= What needs to be done =
Copy out the lines of the material below without any changes, beginning at the line that contains "You are a computer-use agent. Screen" and ending after the line that contains "Instruction: Select Yeni".

[Dataset items]
——————————
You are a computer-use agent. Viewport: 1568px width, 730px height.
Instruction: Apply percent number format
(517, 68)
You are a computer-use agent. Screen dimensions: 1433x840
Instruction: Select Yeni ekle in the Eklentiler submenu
——————————
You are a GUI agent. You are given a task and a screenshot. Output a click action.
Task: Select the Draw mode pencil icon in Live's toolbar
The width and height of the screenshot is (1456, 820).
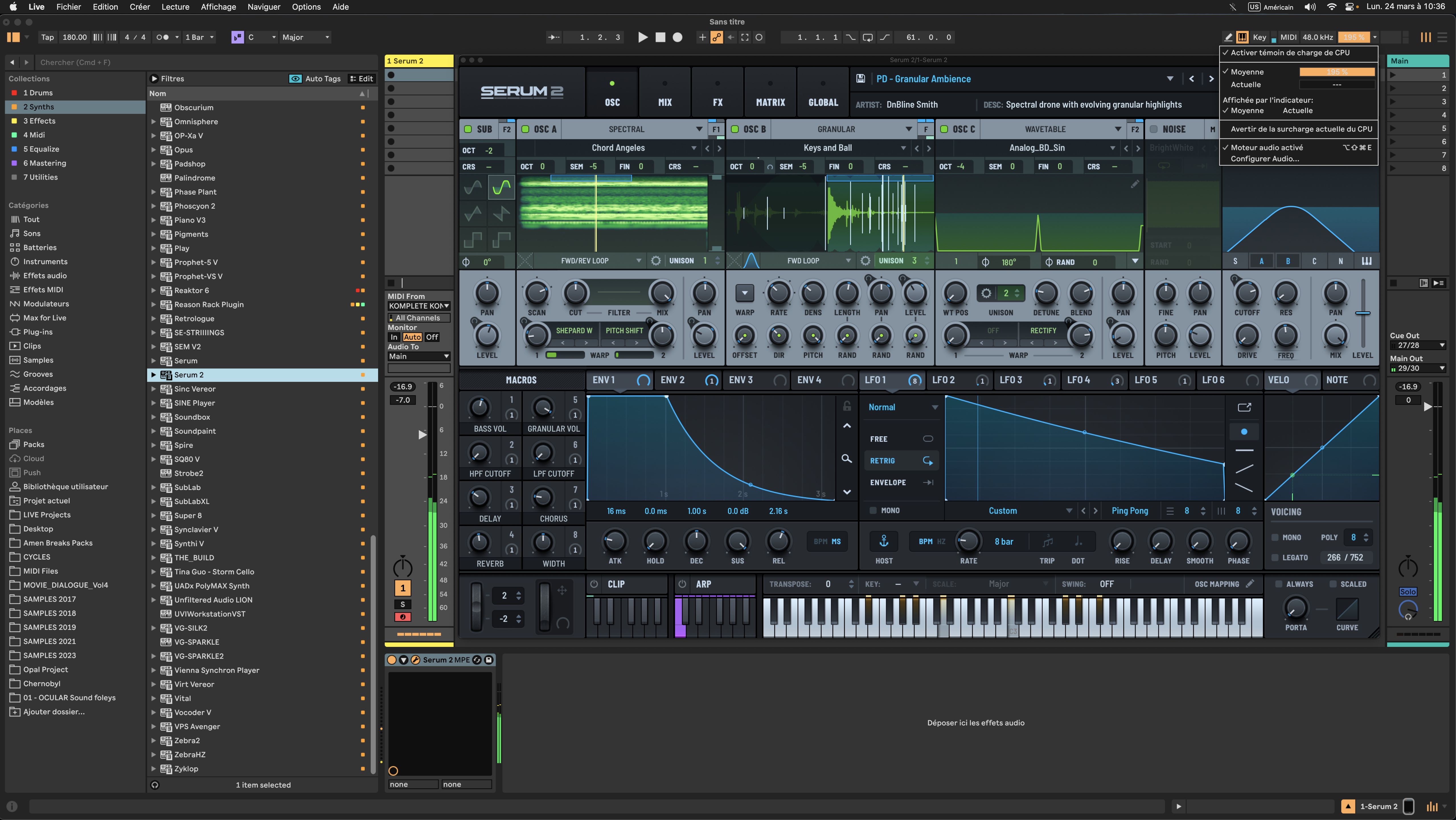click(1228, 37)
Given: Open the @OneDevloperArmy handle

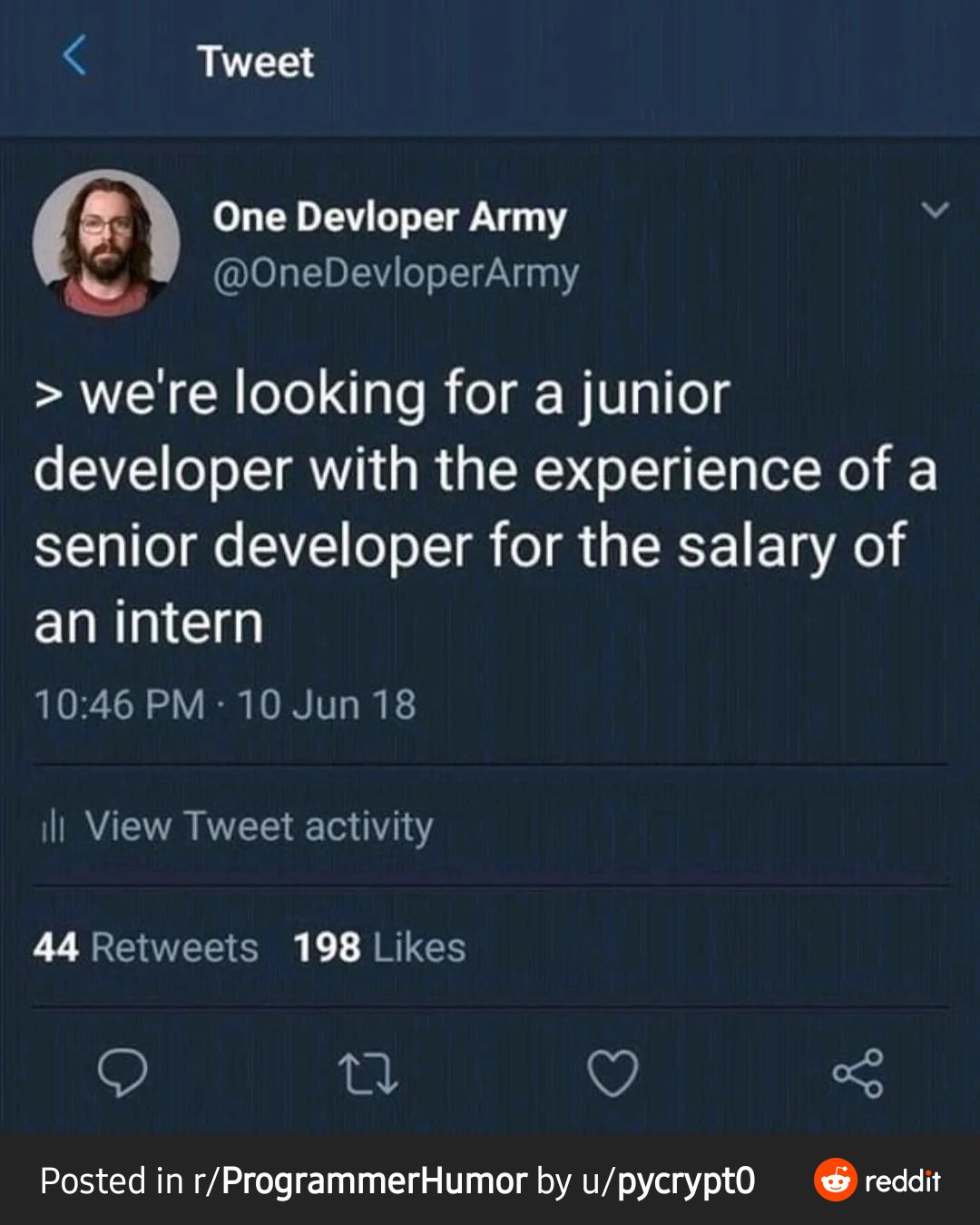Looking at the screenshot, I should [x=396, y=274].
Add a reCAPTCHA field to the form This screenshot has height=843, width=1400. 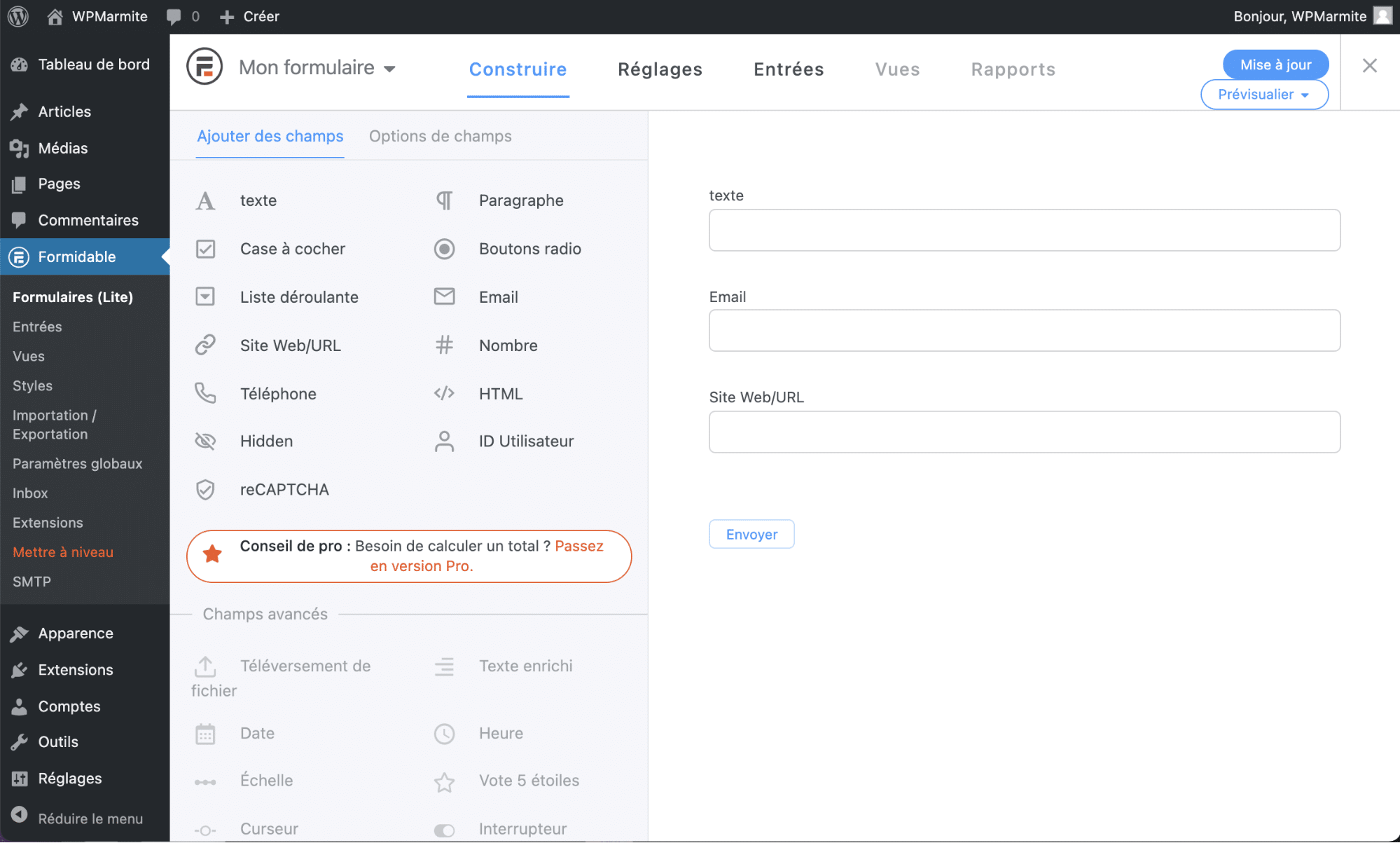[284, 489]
——————————
= The completed task =
You are a computer-use agent. Screen dimensions: 1433x840
Instruction: Select Yeni ekle in the Eklentiler submenu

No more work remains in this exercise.